Write out again, exactly, the lines below starting at the one with "Task: Click the YOUin3D red logo image" and ending at the one with "Task: Click the Cancel button".

### INFORMATION SUPPLIED
#####

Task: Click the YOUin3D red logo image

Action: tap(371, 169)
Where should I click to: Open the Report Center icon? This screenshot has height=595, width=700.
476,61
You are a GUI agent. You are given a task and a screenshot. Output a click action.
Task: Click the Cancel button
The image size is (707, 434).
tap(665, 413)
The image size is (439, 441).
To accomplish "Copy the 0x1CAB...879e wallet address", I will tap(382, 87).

#####

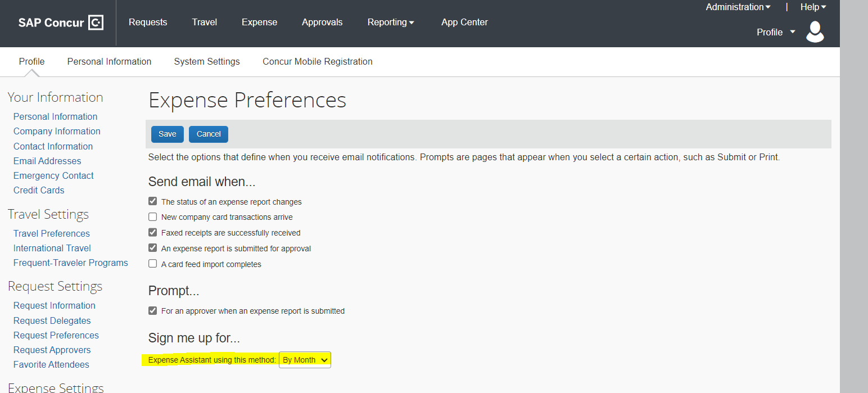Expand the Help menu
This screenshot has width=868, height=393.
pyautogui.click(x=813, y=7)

#####

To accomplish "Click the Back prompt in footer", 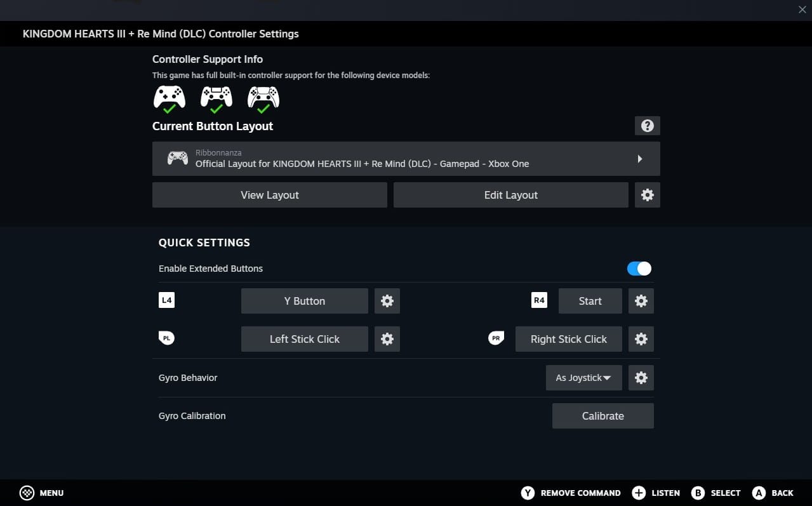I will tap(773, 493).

#####

### THE COMPLETED TASK
Task: Click the YOUin3D red logo image

Action: tap(371, 169)
Where should I click to: Open the Report Center icon? This screenshot has height=595, width=700.
476,61
You are a GUI agent. You are given a task and a screenshot. Output a click action.
Task: Click the Cancel button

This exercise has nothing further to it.